Given instruction
Reproduce the records verbatim, from their first line through the line containing "point(1547,856)", inclusive.

--- BEGIN ---

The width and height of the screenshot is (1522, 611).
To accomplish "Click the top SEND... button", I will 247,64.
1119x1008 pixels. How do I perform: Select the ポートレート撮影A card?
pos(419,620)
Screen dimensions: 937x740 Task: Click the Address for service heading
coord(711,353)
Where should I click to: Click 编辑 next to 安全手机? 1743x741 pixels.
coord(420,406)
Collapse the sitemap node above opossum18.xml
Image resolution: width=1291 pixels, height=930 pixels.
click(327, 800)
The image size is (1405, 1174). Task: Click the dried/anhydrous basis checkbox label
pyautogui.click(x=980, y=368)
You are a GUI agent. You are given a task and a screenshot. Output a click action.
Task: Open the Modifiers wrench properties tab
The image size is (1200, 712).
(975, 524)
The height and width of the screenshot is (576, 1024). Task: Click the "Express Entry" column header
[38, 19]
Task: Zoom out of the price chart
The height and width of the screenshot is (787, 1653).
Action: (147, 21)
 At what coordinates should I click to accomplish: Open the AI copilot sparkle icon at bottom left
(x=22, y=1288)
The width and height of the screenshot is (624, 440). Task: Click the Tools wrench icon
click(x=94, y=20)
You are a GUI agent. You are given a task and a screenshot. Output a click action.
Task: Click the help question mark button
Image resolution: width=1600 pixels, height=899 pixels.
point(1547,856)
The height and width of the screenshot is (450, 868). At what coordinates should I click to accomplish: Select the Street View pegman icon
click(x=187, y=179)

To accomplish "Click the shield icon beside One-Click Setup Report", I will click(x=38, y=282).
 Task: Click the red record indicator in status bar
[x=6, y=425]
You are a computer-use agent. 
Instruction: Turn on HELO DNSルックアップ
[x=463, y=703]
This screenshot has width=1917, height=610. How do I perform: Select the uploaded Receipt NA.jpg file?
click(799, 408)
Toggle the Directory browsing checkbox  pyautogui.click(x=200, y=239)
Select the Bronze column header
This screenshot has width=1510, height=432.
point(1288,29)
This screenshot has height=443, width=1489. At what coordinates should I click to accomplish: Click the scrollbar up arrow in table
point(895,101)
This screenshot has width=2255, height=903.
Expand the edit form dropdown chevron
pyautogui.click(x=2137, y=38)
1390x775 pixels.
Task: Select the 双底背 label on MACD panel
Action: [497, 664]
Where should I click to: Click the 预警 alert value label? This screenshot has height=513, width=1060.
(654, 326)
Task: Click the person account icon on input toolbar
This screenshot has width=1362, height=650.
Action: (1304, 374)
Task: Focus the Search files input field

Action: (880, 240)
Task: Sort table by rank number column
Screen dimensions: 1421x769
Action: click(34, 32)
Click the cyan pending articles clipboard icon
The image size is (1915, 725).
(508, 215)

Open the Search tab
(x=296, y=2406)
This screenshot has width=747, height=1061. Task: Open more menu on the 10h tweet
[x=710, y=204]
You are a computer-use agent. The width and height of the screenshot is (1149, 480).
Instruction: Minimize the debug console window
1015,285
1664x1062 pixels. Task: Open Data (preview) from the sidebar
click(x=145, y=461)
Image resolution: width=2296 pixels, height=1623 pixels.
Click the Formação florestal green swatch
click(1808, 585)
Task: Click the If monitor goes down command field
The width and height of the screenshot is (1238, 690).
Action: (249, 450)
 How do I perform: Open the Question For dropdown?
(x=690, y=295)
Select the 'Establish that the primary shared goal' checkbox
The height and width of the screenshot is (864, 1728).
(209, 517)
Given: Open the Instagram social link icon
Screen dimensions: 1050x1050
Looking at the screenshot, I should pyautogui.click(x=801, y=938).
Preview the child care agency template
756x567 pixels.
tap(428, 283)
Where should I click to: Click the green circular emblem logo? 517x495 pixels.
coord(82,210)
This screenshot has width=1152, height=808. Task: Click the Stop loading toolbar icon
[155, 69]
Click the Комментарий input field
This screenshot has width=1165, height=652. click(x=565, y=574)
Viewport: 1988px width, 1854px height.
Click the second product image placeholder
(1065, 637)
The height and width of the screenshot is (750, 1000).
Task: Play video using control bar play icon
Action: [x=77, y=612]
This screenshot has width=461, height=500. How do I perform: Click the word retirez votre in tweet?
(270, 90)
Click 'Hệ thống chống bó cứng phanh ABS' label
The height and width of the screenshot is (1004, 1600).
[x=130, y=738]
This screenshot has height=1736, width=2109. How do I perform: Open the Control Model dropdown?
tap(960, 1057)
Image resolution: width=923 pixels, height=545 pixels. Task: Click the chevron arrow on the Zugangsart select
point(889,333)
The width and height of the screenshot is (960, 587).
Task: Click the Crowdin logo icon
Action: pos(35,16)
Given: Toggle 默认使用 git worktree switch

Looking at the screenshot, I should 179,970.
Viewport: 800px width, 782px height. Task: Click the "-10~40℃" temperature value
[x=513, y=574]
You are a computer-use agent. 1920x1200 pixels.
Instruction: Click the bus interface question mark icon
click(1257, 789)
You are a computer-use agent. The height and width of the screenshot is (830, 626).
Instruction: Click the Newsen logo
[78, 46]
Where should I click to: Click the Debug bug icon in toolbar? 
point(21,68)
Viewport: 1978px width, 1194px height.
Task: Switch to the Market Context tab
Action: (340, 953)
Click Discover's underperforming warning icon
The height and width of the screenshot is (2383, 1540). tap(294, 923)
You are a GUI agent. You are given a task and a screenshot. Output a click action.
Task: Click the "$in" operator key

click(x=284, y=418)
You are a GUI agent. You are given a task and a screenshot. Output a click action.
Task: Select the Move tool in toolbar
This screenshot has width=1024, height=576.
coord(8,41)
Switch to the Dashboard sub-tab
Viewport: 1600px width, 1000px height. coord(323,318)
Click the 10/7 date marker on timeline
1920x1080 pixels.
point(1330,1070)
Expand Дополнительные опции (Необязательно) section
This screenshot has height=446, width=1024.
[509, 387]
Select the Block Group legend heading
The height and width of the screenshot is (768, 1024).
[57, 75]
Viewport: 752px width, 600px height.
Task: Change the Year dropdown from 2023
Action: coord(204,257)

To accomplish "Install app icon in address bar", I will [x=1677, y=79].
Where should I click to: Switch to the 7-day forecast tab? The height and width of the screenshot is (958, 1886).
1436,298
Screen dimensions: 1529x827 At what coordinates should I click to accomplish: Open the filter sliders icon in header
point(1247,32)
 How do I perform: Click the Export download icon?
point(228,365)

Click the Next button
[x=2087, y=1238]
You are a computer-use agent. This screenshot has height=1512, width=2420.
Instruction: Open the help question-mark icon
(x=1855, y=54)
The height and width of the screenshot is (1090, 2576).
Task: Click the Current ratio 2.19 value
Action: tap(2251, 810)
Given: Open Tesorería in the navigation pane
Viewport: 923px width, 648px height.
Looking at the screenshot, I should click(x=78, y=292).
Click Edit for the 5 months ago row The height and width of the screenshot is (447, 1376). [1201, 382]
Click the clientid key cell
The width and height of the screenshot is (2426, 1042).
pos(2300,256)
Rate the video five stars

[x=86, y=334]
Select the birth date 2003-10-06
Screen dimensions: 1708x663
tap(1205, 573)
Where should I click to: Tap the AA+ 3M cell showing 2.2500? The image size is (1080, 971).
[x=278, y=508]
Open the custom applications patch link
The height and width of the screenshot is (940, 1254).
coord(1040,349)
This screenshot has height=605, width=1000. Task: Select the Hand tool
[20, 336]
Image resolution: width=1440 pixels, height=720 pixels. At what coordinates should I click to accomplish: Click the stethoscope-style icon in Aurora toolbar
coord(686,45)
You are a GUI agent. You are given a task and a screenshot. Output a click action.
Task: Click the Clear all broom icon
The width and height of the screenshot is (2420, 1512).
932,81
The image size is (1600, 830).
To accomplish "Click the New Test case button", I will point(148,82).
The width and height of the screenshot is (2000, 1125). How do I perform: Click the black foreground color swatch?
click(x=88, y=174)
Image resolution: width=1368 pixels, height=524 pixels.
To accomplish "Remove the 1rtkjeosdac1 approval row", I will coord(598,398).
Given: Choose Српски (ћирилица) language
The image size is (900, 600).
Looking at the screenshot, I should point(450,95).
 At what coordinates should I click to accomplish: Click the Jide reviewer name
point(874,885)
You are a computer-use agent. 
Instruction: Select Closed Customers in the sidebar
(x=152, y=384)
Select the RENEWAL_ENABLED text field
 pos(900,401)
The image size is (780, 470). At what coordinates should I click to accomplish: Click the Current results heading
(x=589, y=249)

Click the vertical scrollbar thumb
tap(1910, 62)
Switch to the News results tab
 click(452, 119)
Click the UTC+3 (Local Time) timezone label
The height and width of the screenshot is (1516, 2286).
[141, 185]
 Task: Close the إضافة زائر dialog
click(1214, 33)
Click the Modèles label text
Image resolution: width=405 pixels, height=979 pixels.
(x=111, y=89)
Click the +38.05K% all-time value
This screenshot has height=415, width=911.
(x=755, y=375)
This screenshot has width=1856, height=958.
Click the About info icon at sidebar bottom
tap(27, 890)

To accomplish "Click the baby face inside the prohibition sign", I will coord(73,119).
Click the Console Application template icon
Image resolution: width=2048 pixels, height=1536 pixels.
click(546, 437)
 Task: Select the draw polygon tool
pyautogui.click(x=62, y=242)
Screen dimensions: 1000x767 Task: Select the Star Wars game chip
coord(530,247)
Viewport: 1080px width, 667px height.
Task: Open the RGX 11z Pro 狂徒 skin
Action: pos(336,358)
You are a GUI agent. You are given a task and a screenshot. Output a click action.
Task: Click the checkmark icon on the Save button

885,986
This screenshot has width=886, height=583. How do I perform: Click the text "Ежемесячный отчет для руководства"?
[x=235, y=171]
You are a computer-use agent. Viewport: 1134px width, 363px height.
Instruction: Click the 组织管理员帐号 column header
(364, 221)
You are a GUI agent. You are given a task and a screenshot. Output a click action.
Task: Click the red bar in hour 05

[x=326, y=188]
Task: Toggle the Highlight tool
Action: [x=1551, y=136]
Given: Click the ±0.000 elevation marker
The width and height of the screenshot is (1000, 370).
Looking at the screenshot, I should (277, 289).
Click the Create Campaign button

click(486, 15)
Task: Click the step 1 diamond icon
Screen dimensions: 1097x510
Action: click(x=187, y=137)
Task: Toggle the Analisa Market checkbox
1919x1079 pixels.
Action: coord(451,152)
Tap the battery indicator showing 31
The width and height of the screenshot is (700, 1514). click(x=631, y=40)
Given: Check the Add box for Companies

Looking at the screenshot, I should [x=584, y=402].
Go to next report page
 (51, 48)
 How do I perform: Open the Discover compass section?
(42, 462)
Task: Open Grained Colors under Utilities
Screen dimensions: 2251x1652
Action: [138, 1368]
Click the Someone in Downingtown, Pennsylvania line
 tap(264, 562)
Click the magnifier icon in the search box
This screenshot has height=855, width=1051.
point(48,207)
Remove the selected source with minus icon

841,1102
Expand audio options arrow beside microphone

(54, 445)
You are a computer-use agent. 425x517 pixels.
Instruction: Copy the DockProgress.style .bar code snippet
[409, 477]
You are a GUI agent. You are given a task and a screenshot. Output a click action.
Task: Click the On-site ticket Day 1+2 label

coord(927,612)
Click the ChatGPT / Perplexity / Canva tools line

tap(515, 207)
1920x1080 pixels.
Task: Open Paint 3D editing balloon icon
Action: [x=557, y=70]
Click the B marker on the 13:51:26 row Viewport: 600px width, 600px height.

--- END ---

Task output
The width and height of the screenshot is (1522, 611).
To accomplish "Click the top SEND... button", I will 247,64.
1119x1008 pixels. How do I perform: Select the ポートレート撮影A card?
pos(419,620)
Screen dimensions: 937x740 Task: Click the Address for service heading
coord(711,353)
Where should I click to: Click 编辑 next to 安全手机? 1743x741 pixels.
coord(420,406)
Collapse the sitemap node above opossum18.xml
Image resolution: width=1291 pixels, height=930 pixels.
click(327, 800)
The image size is (1405, 1174). Task: Click the dried/anhydrous basis checkbox label
pyautogui.click(x=980, y=368)
You are a GUI agent. You are given a task and a screenshot. Output a click action.
Task: Open the Modifiers wrench properties tab
The image size is (1200, 712).
(975, 524)
The height and width of the screenshot is (576, 1024). Task: Click the "Express Entry" column header
[38, 19]
Task: Zoom out of the price chart
The height and width of the screenshot is (787, 1653).
Action: (147, 21)
 At what coordinates should I click to accomplish: Open the AI copilot sparkle icon at bottom left
(x=22, y=1288)
The width and height of the screenshot is (624, 440). Task: Click the Tools wrench icon
click(x=94, y=20)
You are a GUI agent. You are given a task and a screenshot. Output a click action.
Task: Click the help question mark button
Image resolution: width=1600 pixels, height=899 pixels.
point(1547,856)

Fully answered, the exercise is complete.